* The task
Beginning with the line that includes "Screen dimensions: 1267x704" and ending with the last line, print the records exactly, leaving every picture out.

BEGIN

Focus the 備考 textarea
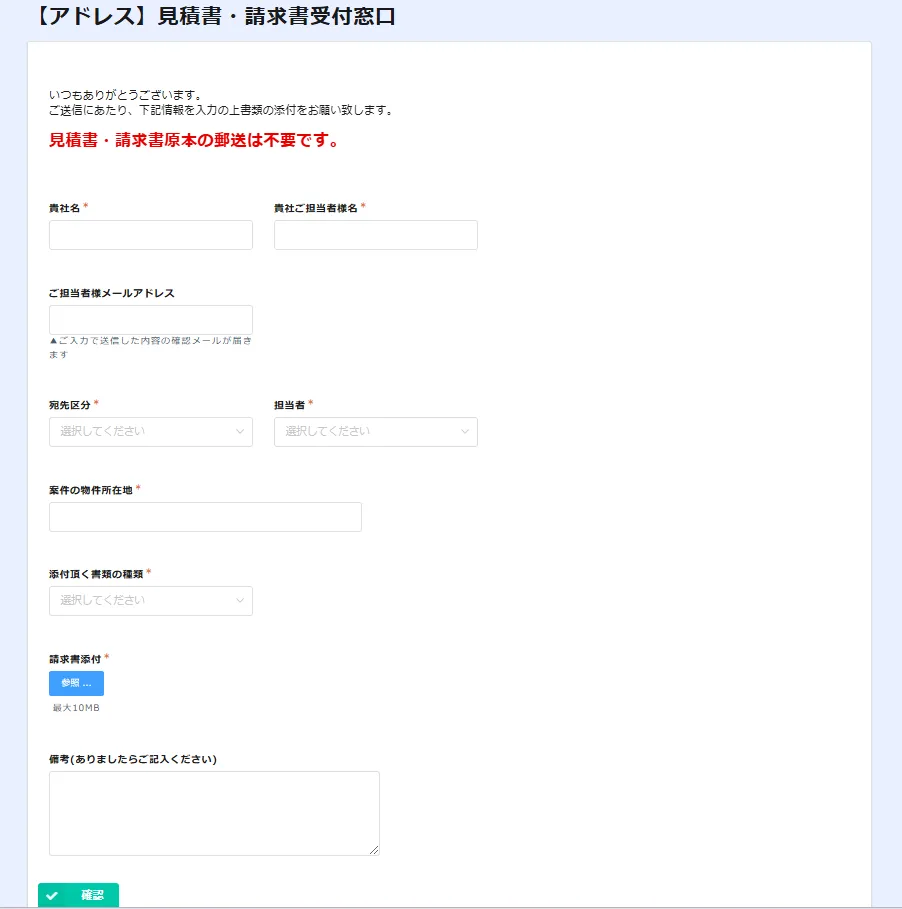 pyautogui.click(x=214, y=813)
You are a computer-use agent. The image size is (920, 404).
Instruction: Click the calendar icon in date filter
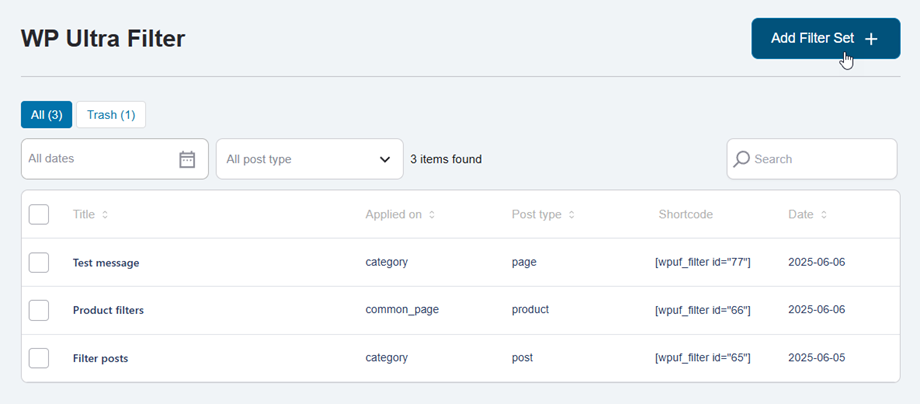click(187, 159)
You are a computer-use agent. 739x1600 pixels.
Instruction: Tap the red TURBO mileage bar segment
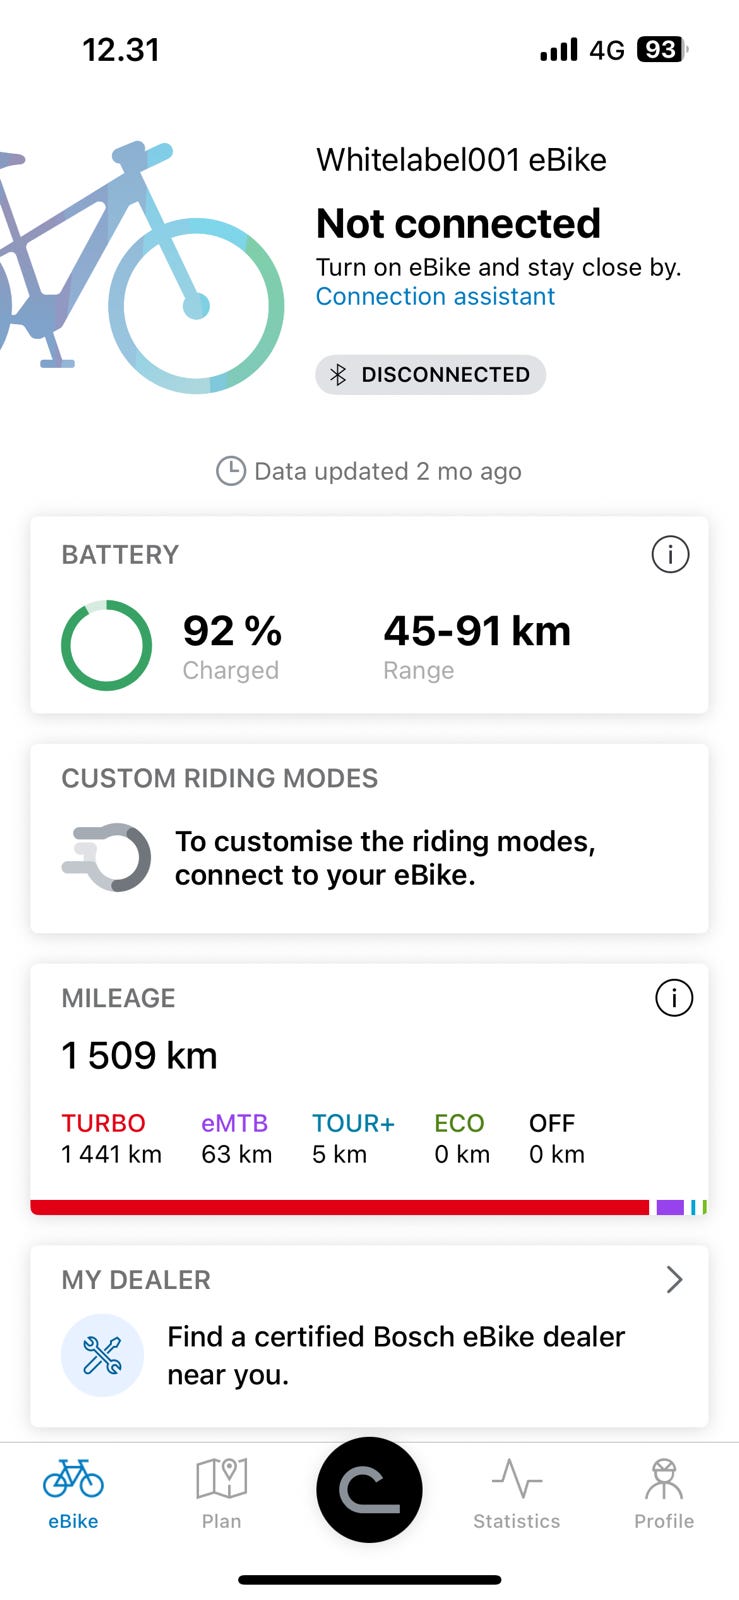(340, 1207)
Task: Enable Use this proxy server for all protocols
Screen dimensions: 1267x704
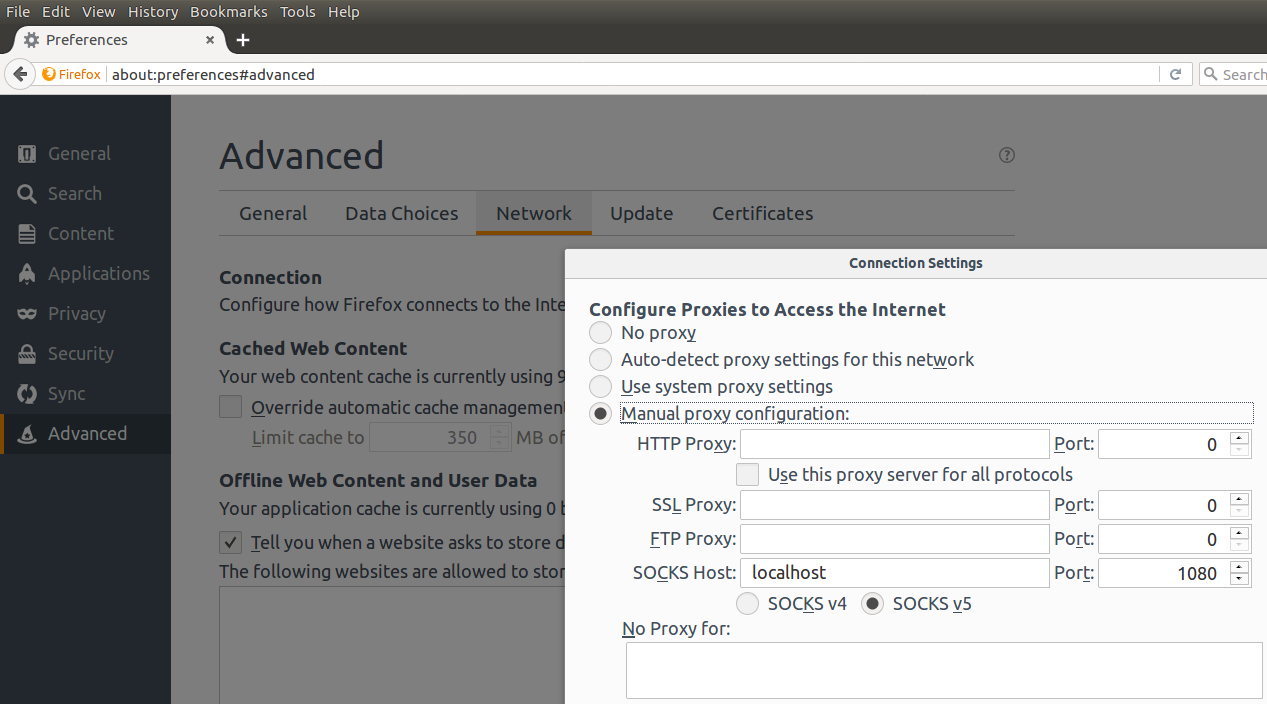Action: point(747,474)
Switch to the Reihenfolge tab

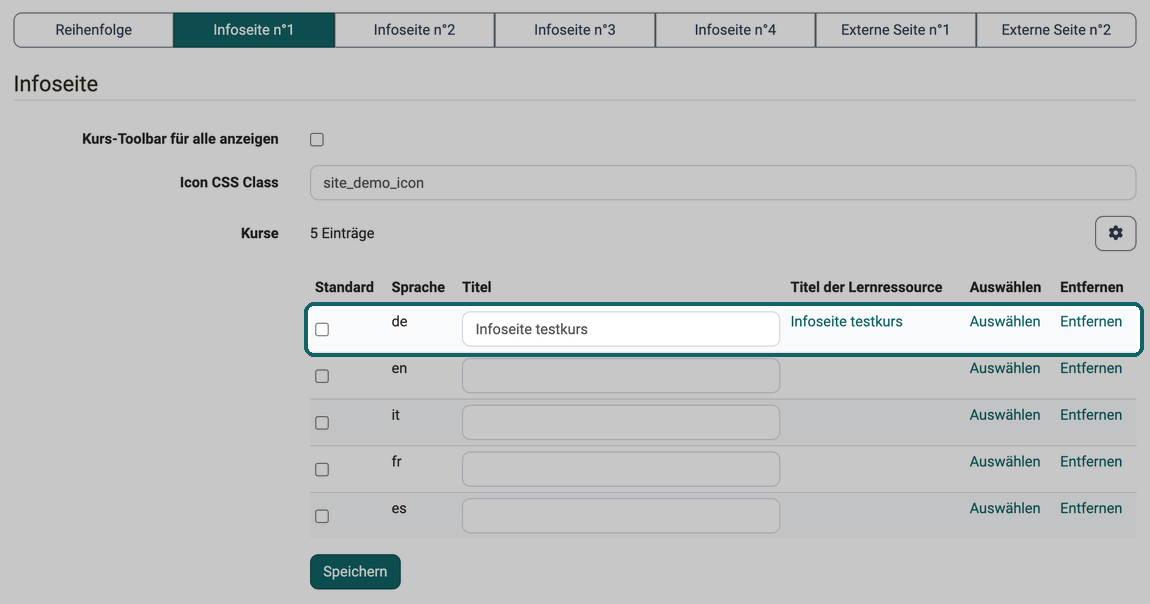(94, 30)
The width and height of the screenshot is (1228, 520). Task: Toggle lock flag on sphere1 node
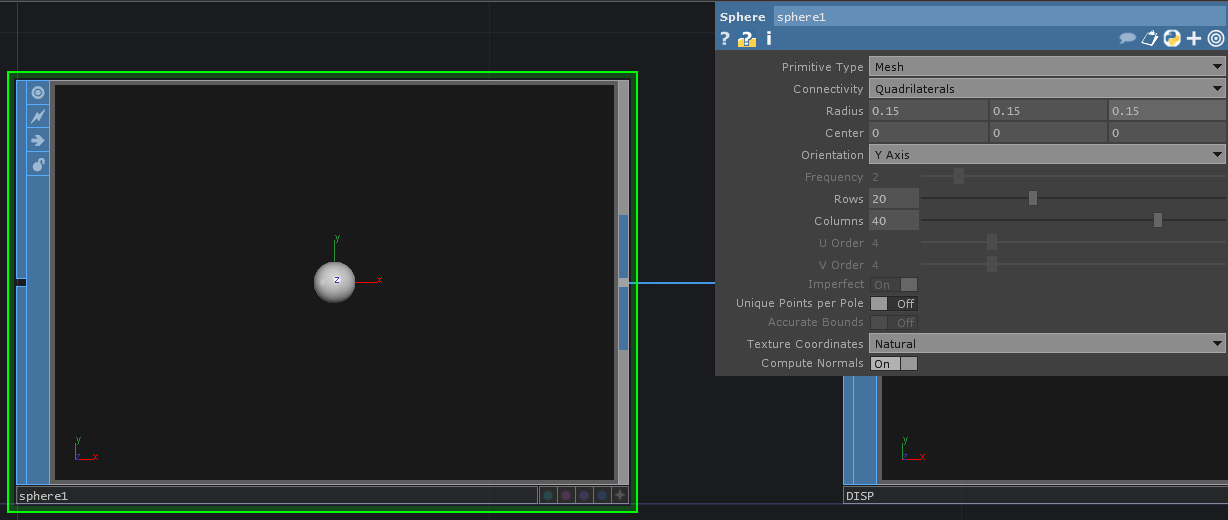coord(38,165)
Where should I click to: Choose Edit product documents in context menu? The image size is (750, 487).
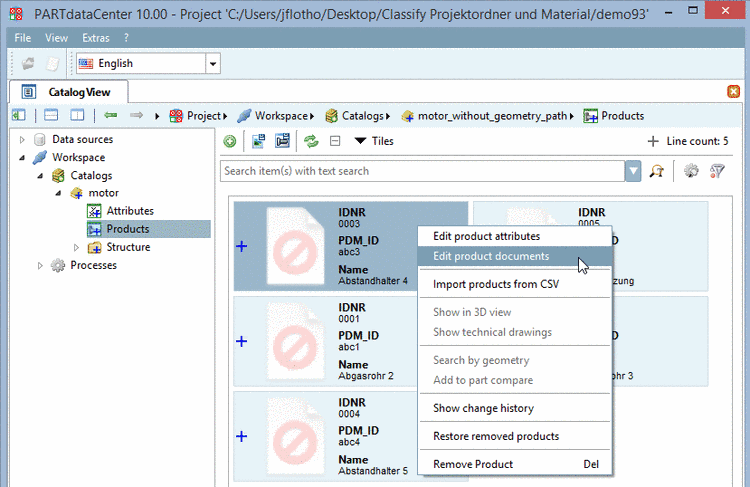tap(490, 256)
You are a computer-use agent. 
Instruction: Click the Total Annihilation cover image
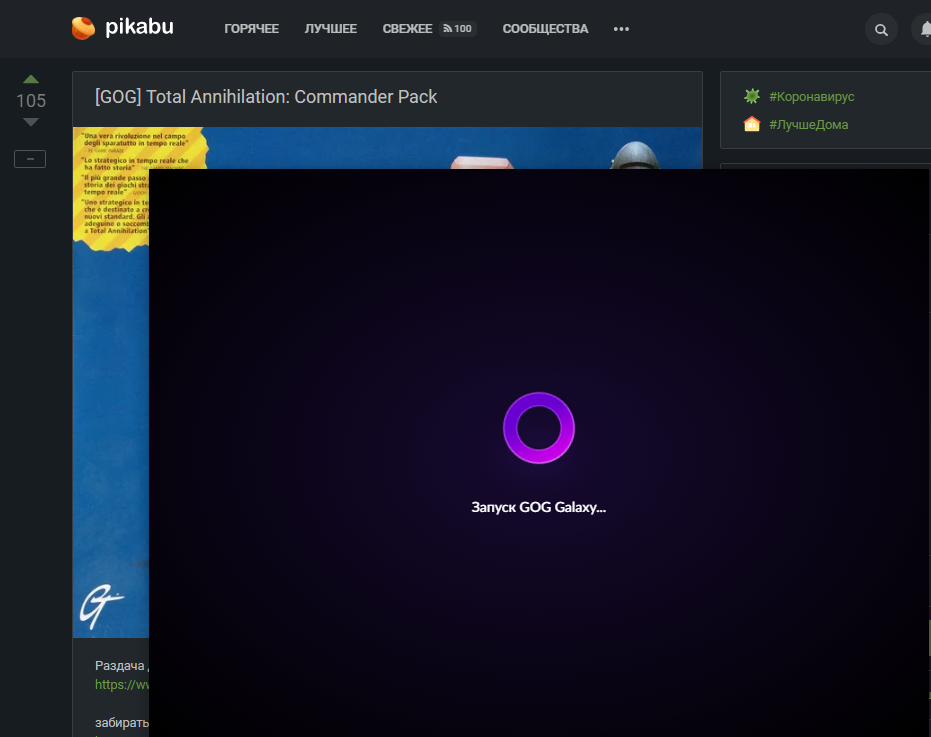point(110,400)
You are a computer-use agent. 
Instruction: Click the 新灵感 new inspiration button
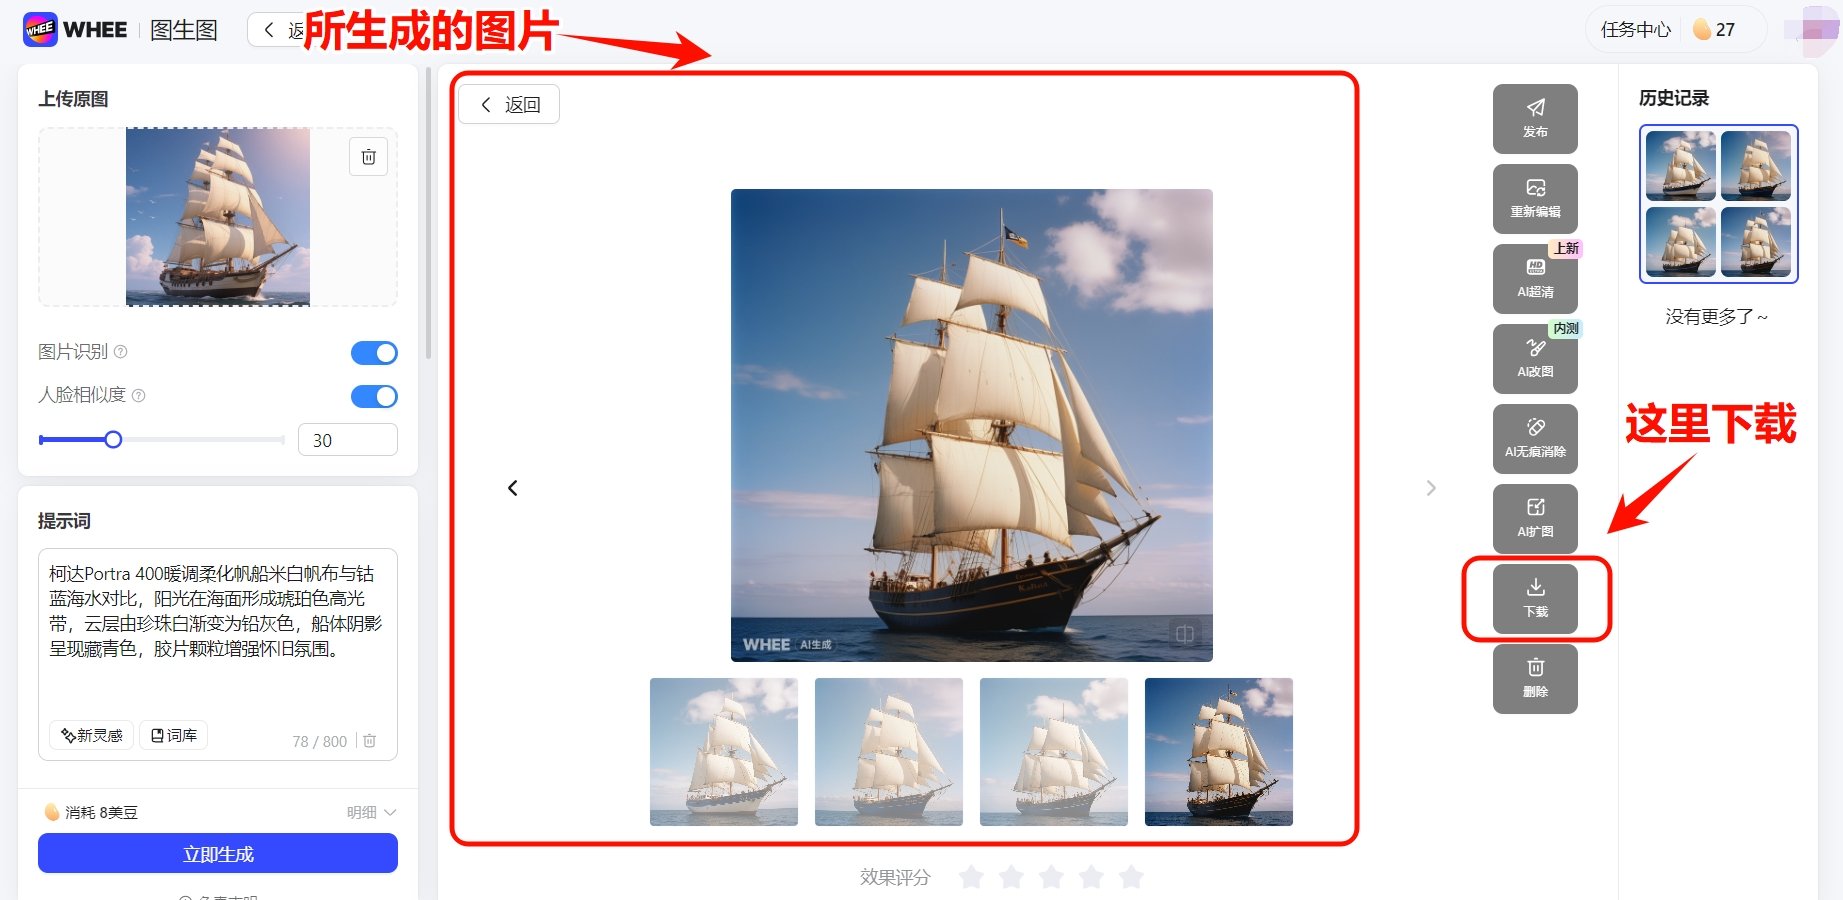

END

* Exercise solution
Screen dimensions: 1267x704
Action: point(747,474)
Switch to the Reihenfolge tab

(94, 30)
The width and height of the screenshot is (1228, 520). Task: Toggle lock flag on sphere1 node
coord(38,165)
Where should I click to: Choose Edit product documents in context menu? The image size is (750, 487).
tap(490, 256)
You are a computer-use agent. 
Instruction: Click the Total Annihilation cover image
point(110,400)
You are a computer-use agent. 
Instruction: Click the 新灵感 new inspiration button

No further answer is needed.